There was judgment rescinding the lease and ordering its cancellation.

The defendant has appealed.

The record shows that the lease covering 40 acres of land or the NE 1/4 of the NE 1/4, Section 27, Township 21 North, Range 15 West, was granted on April 13, 1923 and that it was for a term of one year. The consideration was $3,500 cash and $3,000 was to be paid out of one-half of the first oil produced. The lease contained the implied covenant that the lessee would develop the leased premises according to the recognized custom and progressive practices among the operators in the field. There were two old wells of a depth of about 2400 feet in the Woodbine sand formation on the property in 1923 when the lease was entered into, and after these Woodbine wells ceased to produce they were plugged back and perforated or ripped at the chalk rock level, which is about 1650 *659 feet deep. Thereafter, one of the wells produced and the other failed on account of salt water. Later, the lessee drilled four successful chalk rock wells on the premises, the last of which was drilled in 1928. At the time this suit was filed, there were five pumper wells on the land which produced a little over ten barrels of oil per day, or two barrels each per day, as a result of the development prior to 1929.

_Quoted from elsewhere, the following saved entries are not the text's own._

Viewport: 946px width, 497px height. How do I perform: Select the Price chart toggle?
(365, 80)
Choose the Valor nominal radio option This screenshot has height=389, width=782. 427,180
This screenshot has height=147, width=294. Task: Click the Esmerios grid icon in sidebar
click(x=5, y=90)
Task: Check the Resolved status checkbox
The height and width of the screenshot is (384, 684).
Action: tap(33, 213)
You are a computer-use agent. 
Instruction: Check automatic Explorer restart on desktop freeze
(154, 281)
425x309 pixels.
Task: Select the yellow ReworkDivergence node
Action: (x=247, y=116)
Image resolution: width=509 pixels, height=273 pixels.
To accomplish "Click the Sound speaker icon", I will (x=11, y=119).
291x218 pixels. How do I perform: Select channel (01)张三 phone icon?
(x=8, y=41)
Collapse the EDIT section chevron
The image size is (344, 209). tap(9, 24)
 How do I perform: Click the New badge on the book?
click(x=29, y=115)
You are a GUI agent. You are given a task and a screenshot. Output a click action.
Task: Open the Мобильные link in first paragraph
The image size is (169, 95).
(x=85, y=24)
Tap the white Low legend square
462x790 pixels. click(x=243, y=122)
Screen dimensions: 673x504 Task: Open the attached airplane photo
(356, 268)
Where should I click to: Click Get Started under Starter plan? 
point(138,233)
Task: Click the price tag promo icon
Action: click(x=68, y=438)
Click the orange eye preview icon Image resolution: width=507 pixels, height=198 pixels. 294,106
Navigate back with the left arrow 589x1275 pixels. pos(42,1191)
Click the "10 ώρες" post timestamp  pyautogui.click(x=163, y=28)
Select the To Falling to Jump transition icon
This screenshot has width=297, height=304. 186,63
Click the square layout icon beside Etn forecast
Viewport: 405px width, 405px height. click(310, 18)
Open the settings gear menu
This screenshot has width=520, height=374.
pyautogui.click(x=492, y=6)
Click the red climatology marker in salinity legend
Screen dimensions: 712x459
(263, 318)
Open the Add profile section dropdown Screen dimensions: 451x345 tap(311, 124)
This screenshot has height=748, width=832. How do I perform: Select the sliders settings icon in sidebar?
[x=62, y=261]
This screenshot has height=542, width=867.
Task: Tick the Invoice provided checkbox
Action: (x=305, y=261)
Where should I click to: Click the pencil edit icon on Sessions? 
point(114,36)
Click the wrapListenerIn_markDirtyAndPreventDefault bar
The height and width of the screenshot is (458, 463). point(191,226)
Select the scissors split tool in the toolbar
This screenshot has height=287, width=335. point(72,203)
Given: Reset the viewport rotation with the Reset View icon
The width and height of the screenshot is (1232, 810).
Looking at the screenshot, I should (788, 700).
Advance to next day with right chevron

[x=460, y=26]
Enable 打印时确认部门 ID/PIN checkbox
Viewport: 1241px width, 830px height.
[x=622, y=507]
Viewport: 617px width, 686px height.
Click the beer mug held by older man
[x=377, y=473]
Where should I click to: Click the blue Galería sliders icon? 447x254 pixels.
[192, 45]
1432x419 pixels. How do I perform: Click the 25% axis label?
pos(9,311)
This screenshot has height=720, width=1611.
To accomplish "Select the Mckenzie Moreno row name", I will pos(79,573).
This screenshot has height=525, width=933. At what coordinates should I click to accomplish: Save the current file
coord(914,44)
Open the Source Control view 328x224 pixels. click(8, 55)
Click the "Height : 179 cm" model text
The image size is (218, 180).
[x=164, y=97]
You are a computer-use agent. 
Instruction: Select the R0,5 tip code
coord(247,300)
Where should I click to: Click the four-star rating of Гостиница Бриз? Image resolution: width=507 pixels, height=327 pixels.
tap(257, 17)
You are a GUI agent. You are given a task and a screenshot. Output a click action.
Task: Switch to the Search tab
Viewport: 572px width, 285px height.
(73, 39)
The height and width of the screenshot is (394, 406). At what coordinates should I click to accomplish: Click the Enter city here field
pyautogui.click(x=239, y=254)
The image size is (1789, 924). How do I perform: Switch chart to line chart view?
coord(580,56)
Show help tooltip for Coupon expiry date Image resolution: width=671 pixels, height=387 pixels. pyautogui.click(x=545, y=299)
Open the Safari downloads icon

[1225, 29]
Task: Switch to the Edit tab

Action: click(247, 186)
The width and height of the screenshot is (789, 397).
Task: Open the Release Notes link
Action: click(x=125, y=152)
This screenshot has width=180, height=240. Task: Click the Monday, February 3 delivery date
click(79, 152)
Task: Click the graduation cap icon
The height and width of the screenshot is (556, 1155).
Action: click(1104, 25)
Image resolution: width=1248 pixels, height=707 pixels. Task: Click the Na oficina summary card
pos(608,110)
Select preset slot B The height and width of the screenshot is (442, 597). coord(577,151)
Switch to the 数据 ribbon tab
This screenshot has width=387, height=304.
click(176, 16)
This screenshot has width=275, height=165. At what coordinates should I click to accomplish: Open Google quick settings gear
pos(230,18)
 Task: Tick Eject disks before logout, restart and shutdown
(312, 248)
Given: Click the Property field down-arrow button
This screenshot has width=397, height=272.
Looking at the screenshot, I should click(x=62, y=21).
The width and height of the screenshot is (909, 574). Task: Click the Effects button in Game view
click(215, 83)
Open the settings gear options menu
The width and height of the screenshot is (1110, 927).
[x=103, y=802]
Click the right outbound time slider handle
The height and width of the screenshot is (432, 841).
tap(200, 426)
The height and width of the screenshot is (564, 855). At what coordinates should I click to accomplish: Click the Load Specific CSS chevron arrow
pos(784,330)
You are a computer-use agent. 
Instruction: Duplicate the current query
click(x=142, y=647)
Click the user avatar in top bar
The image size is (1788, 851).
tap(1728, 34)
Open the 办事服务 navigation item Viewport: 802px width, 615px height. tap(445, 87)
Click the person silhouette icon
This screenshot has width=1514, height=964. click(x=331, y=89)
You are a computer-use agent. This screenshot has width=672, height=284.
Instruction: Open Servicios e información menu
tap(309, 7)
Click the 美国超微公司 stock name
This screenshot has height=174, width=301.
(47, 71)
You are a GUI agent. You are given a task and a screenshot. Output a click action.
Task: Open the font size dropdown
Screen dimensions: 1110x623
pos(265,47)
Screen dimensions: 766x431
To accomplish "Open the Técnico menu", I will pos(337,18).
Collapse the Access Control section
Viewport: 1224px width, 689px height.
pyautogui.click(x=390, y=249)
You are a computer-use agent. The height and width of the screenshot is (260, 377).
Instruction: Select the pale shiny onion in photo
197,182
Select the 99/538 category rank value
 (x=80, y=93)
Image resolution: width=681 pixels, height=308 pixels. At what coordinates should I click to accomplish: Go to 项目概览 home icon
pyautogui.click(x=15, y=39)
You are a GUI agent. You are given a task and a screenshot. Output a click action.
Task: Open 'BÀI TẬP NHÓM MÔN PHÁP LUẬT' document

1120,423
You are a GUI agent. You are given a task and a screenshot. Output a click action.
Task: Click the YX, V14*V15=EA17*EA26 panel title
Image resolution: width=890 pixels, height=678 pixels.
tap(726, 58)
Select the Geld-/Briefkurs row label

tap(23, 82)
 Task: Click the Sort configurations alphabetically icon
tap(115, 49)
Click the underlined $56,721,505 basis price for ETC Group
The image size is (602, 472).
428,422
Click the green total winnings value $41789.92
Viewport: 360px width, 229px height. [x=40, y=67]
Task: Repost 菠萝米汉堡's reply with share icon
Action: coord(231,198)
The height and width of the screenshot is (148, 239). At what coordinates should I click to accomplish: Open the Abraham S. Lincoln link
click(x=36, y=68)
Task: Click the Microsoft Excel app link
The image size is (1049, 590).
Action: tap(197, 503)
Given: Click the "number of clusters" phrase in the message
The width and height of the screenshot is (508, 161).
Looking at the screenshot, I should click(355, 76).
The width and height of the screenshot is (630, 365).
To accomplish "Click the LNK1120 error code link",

The Pine Island oil field is located in Caddo Parish and has an area of approximately 15 square miles or 9600 acres, which is divided into units of 40 acres each, and therefore, there are about 240 divisions in this territory. This is an old field which has been producing oil for twenty-five or thirty years. When it was first developed the oil was produced from the Woodbine sand at a depth of 2400 feet, but this reservoir became so greatly depleted in 1920 that the operators plugged and cemented the wells and perforated most of them in the chalk rock formation at 1650 feet. About three years ago a new and modern method of developing old leases profitably was employed by other operators in the field. It consisted of drilling new wells into the chalk rock formation deeper than theretofore, and after using fresh water in the drilling operations, the wells were acidized. The results were very favorable. The acidizing process was also tried on the old wells and while it temporarily improved some of them, the method did not prove to be as successful as in the case of new wells. It appears that some 300 new wells in the chalk rock formation in Caddo Parish have been brought in on a profitable *660 basis through the deeper drilling and acidizing process.

The Gulf Refining Company, the Magnolia Petroleum Company, the Texas Company and the Stanolind Oil Company have been for more than two years using this new method and steadily drilling new wells in this chalk rock area. Some of their leases adjoin the lease involved herein.

R.D. Cooper, production foreman of the Texas Company, testified that his company, during 1941, drilled two new wells on the Raines lease which is immediately west of the Lane-Wadkins lease in question; that there had been six old wells on this 40 acre tract of land producing about twelve barrels of oil per day or two barrels each, and that one of the new wells produced seventeen barrels of oil a day and the other five barrels per day; that his company had drilled thirty-five new wells in the Pine Island Field in the chalk rock formation; that all of these wells were drilled under old leases which had been drilled several years before in both the Woodbine sand and the chalk rock; that his company had done this extensive drilling without getting a dry hole; that he did not know of any dry holes having been drilled by others in the field; and that this indicated that the chalk rock formation was uniform throughout the Pine Island Field, except in some places the formation was tighter than in others.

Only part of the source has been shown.